Controlling the False Discovery Rate
When applying statistical tests to GCxGC image data, you should be aware of the so-called multiple hypothesis testing problem: For each expression profile, a separate test is done. Each test has a certain probability of giving a false positive result, i.e. a spot is declared to be distinct while the difference was due to pure chance. The large number of tests can produce a high number of false positives. For example, in an experiment with 2000 spots per image, an accepted false - positive rate alpha of 5% will result in 100 spots that are found to have "significant differences" although the difference is the result of mere chance.
The t-test module incorporated in GasPedal provides methods to control the proportion of false positives in the result set (False Discovery Rate - FDR). Overall, the False Discovery Rate approach allows one to strike a balance between the need to find statistically valid proteins of interest and the additional cost that is associated with following up on false positives.
With Pavlidis Template Matching (PTM), you can define a template for an expression profile and let GasPedal find spots whose expression profiles match the template. For example, in a time series experiment you might want to look for spots whose volume increases with time.
Templates can be entered directly by specifying an change level for every image or just some of the images. Alternatively a certain existing spot profile can be used as a template.
Graphs express the degree of congruence between the template and the found spot profiles.

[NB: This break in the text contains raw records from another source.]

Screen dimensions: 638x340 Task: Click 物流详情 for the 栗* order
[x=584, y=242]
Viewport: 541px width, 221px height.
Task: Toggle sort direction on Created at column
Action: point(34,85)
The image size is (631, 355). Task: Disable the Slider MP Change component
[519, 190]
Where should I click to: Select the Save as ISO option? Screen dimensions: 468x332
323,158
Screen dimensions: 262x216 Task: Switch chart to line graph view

Principal Component Analysis (PCA): Grouping and Visualization
When you do Principal Component Analysis (PCA) on a set of images, you get a two- or three-dimensional visualization of the image set that is optimal in certain sense, i.e. it preserves the variation as much as possible. PCA works by taking spot intensities on every image and assembling them into a vector. So an experiment of 48 images with 1200 spots each would be represented as a cloud of 48 points in a space with 1200 dimensions. The goal of principal component analysis is then to find a projection of the point cloud in two or three-dimensional space such that as much as possible of the variation of the point cloud is preserved. One hopes that the images from different samples will be in separate regions of the resulting diagram.
The principal components can then be interpreted as "typical spot pattern" or "eigengels". Their coordinates can be analyzed in order to determine which spots are contributing most to the variance, making them candidates for protein identification and biological interpretation. PCA can be used for quality control, since GCxGC images with quality problems would appear apart from the respective replicate group.

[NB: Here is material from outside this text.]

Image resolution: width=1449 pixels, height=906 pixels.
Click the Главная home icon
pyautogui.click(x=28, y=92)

When principal component analysis is applied to the spot profiles, in our example we would consider a point cloud of 1200 vectors (one vector for each spot profile) with 48 dimensions (the levels on the 48 gels). The result is a display of the substances where (hopefully) substances with close positions are biologically related.
Consider a time series experiment, where substances are switched on and off in stages. If there is a "hidden parameter", such as a stage in the cell cycle, it will have a systematic influence on the expression levels, and thus increase the variance for the genes taking part in it. This increased variance will then become part of the directions that are used for the projection (the principal components). The principal components can also be called "eigenprofiles", they can be seen as "classes of most prominent expression profiles".